In 1957, the West African nation brought in the great Sir Stanley Matthews, fresh off winning the first Ballon d’Or in 1956. That visit, according to many historians and experts, was the pivotal point that propelled Ghana to global football prominence in the 1960s, winning two Afcon titles and becoming the first sub-Saharan African nation to play at the Olympics.
In the ensuing years, arguably the best players of that generation visited Ghana. Legendary Soviet goalkeeper Lev Yashin visited in 1958 with his club Dynamo Moscow. German World Cup winner Erich Juskowiak visited in 1959 with Fortuna Dusseldorf. Spain’s Alfredo Di Stefano and Hungary’s Ferenc Puskas visited with Real Madrid in 1962, and 1966 World Cup winner, English goalkeeper Gordon Banks, visited with Stoke City in 1968.
After the successful deal between GAFA and Santos, the Brazilians—who were at that point one of the most powerful teams in the world, with two continental titles and two world titles to their credit—came back to Ghana on February 5, 1969.
They were to play a game against giants Hearts of Oak, Ghana’s oldest club, because there was not enough time for GAFA to assemble the national team, the Black Stars, to camp for the game.
Hearts of Oak, though, were ready to make Ghana proud. Santos had drawn 2-2 with Ghana’s archrivals Nigeria a few days before, with Pele scoring a brace. The stakes were high.
Pele, arriving at the Accra Airport, said there had been a “great improvement” in the performance of African clubs since Santos’ first Africa tour in 1968. “No doubt, soccer in Africa is fast improving,” he added.
Hearts were ready to be testaments of that improvement. “Damn the results!” a spokesperson for Hearts told the press. “We are going to make Pele feel like he has been in a match.”

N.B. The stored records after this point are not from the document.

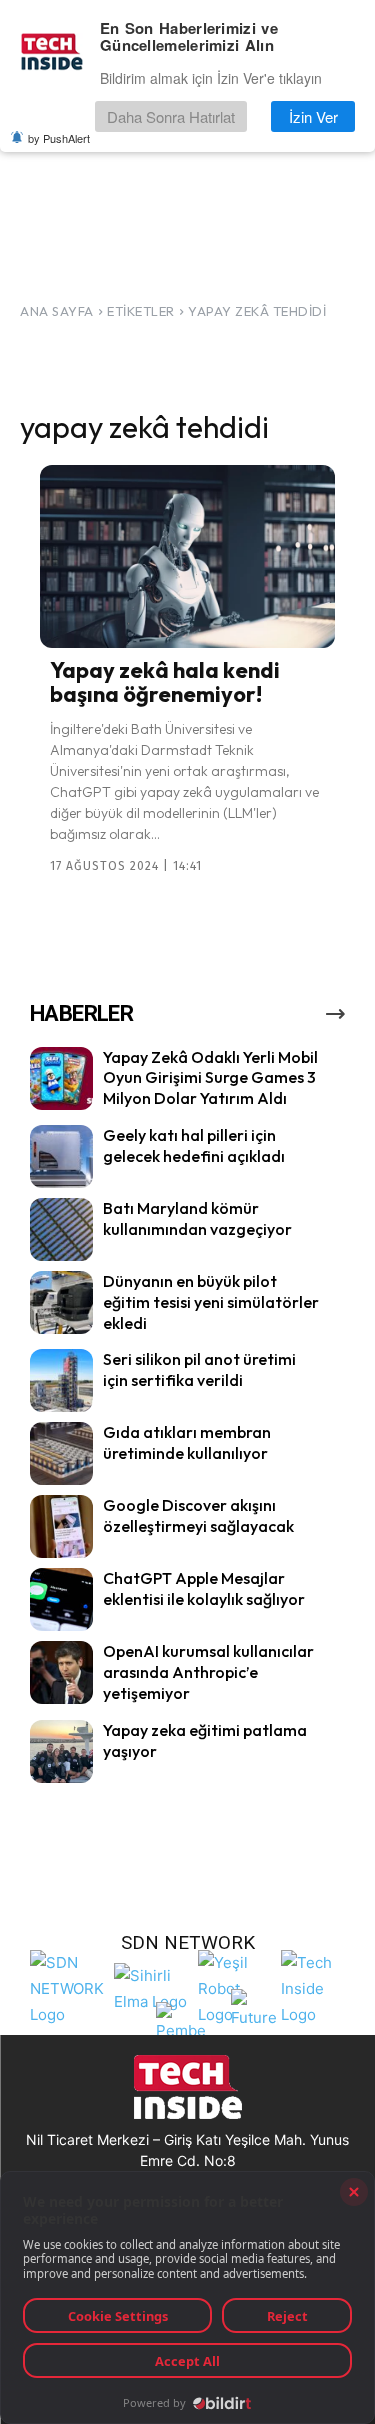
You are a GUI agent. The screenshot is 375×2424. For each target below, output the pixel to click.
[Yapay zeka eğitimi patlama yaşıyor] (61, 1751)
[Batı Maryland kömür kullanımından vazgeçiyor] (61, 1229)
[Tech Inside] (318, 1986)
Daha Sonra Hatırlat (171, 116)
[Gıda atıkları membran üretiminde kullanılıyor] (61, 1453)
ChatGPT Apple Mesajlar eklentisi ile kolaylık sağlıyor (204, 1588)
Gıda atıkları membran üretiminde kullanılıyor (187, 1442)
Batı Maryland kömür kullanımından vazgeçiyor (197, 1218)
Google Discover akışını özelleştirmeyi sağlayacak (198, 1515)
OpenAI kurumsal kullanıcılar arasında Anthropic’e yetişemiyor (208, 1672)
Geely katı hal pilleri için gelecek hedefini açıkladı (194, 1145)
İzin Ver (313, 116)
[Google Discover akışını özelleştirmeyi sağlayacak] (61, 1526)
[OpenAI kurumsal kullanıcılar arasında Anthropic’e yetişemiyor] (61, 1672)
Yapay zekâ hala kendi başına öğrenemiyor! (165, 682)
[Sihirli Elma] (151, 1986)
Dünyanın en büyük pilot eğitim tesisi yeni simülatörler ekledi (211, 1302)
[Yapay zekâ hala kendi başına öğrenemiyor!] (187, 556)
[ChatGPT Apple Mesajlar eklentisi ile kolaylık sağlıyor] (61, 1599)
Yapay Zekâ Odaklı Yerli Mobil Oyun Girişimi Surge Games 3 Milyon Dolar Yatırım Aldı (210, 1078)
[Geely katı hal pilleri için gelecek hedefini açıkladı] (61, 1156)
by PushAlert (59, 138)
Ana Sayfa (57, 311)
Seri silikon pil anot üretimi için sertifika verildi (199, 1369)
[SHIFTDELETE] (67, 1986)
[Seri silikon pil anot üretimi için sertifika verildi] (61, 1380)
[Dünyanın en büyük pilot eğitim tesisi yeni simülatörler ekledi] (61, 1302)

A partial holiday was declared by the government on Thursday, February 6, to enable fans to enjoy the game. The tickets sold out within a short period between the announcement and matchday.
It was in this game, described by the press as “the match of a lifetime,” that Pele famously, if not ferociously, shook the goalpost which he deemed was not properly situated.
Before the game, an anonymous sportswriter had suggested that since this was Pele’s last tour of Africa (he was set to retire after the 1970 World Cup in Mexico), he had to “leave a mark that would survive the years.”
“To him, this tour—and tomorrow’s match—must be something more than the appearance of a great man,” he wrote.
But, during the match, Pele’s play profoundly plummeted, according to the press. For them, it was disappointing that “The greatest character in the modern world of football” and “the cynosure of all eyes” was “not at his best.” Pele, then a 28-year-old two-time World Cup winner, actually scored in the game, which ended 2-2. It was one of eight goals (in nine matches) Pele would manage during the tour and one of 1,281 he would score in his career. Perhaps Ghanaians expected extraterrestrial entertainment.
Pele’s visit may not have had the immeasurable impact Sir Stanley’s visit did 12 years earlier, but it was a lasting landmark nonetheless, leaving a legacy however light.
Gingered, Ghana went on to finish second at the 1970 Afcon. And for Hearts, who were in their eighth year without a trophy, it ushered in the successful 1970s, a decade in which they won the league four times and played in two Africa Cup finals.